Immobili acquistati all’estero: stesso metodo di calcolo della base imponibile

Immobili acquistati all’estero: stesso metodo di calcolo della base imponibile

La Corte di Giustizia UE, con la sentenza 12 aprile 2018, relativa alla causa C-110/17, ha analizzato la disciplina di uno Stato membro (il Belgio), che contemplava regole diverse per la determinazione della base imponibile dei redditi immobiliari, a seconda del fatto che i beni immobili si trovassero sul territorio nazionale oppure all’estero. Per i giudici europei tale normativa lede il principio sulla libera circolazione dei capitali, in quanto la situazione dei contribuenti che hanno acquistato un bene immobile in Belgio deve essere comparabile a quella dei cittadini che hanno comprato un immobile in un altro Stato membro.

Il caso

La Corte Ue si è espressa su un ricorso per inadempimento presentato dalla Commissione europea contro lo Stato belga.

La Commissione aveva rilevato la possibile incompatibilità delle disposizioni fiscali belghe, relative ai redditi dei beni immobili ubicati all’estero, con gli obblighi derivanti dall’articolo 63 TFUE e dall’articolo 40 dell’accordo SEE. Tale incompatibilità risulterebbe dalle differenti modalità di determinazione del reddito imponibile a seconda che il bene immobile sia situato in Belgio o in un altro Stato, dal momento che, in questo secondo caso, in sede di tassazione dei redditi dei residenti in Belgio, i redditi immobiliari sarebbero stati trattati con minor favore rispetto ai redditi relativi agli immobili ubicati in Belgio.

Tale differenza di trattamento sarebbe, dunque, idonea a restringere la libera circolazione dei capitali.

Corte Ue: piena equiparazione tra gli immobili acquistati in Belgio e quelli acquistati all’estero

La Corte Ue è, quindi, stata chiamata a pronunciarsi in relazione alla presunta violazione del principio di libera circolazione di capitali, che non può essere soggetto a restrizione, sulla base di quanto stabilito dall’articolo 63 del TFUE, ad opera proprio di alcune disposizioni di diritto interno di uno Stato membro.
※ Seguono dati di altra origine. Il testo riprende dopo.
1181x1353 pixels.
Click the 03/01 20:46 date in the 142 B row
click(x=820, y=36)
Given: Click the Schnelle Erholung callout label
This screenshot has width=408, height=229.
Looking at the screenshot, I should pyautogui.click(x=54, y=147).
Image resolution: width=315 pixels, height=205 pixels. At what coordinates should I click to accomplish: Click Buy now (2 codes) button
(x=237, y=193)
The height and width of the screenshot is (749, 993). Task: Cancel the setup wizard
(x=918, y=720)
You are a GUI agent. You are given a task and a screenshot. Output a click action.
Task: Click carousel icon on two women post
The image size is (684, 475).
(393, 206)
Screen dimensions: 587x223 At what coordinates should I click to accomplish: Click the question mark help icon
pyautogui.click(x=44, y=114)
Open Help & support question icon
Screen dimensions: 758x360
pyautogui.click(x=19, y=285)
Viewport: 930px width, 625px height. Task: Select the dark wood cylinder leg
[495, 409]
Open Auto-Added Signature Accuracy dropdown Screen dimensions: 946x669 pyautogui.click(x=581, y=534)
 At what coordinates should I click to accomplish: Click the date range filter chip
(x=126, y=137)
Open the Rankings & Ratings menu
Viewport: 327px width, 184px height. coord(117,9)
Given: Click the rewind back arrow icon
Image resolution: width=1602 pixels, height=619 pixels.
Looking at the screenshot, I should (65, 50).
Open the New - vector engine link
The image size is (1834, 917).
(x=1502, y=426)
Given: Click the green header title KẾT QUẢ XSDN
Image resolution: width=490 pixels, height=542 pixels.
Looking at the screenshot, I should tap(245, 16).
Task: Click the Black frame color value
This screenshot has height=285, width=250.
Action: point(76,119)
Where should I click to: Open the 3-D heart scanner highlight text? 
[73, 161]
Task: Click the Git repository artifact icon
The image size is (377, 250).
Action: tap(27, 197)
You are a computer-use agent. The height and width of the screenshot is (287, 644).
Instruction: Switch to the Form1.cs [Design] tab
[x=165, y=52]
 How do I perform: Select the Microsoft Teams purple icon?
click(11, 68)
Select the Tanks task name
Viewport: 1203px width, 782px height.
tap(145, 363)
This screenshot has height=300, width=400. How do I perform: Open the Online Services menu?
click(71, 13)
I giudici europei hanno espresso le loro considerazioni con riferimento sia alla sussistenza di una restrizione alla libera circolazione dei capitali, sia in relazione all’esistenza di una giustificazione alla restrizione alla libera circolazione dei capitali in base all’articolo 65 TFUE che, infine, in relazione alla violazione dell’articolo 40 dell’accordo SEE, nella misura in cui le disposizioni di quest’ultimo rivestono la medesima portata giuridica delle disposizioni, sostanzialmente identiche, dell’articolo 63 TFUE.

Alla luce di tutte le considerazioni effettuate, secondo i giudici della Corte Ue si deve ritenere fondato il ricorso proposto dalla Commissione.

Pertanto, la sentenza del 12 aprile 2018 ritiene che il Regno del Belgio ha violato la normativa sulla libera circolazione dei capitali - venendo meno agli obblighi ad esso incombenti in forza dell’articolo 63 TFUE e dell’articolo 40 dell’accordo SEE - mantenendo in vigore disposizioni secondo le quali, in materia di stima dei redditi relativi agli immobili non locati o locati vuoi a persone fisiche, che non ne facciano uso professionale, vuoi a persone giuridiche che li mettano a disposizione di persone fisiche per fini privati, la base imponibile è calcolata a partire dal valore catastale per i beni situati sul territorio nazionale e sul valore locativo effettivo per gli immobili situati all’estero.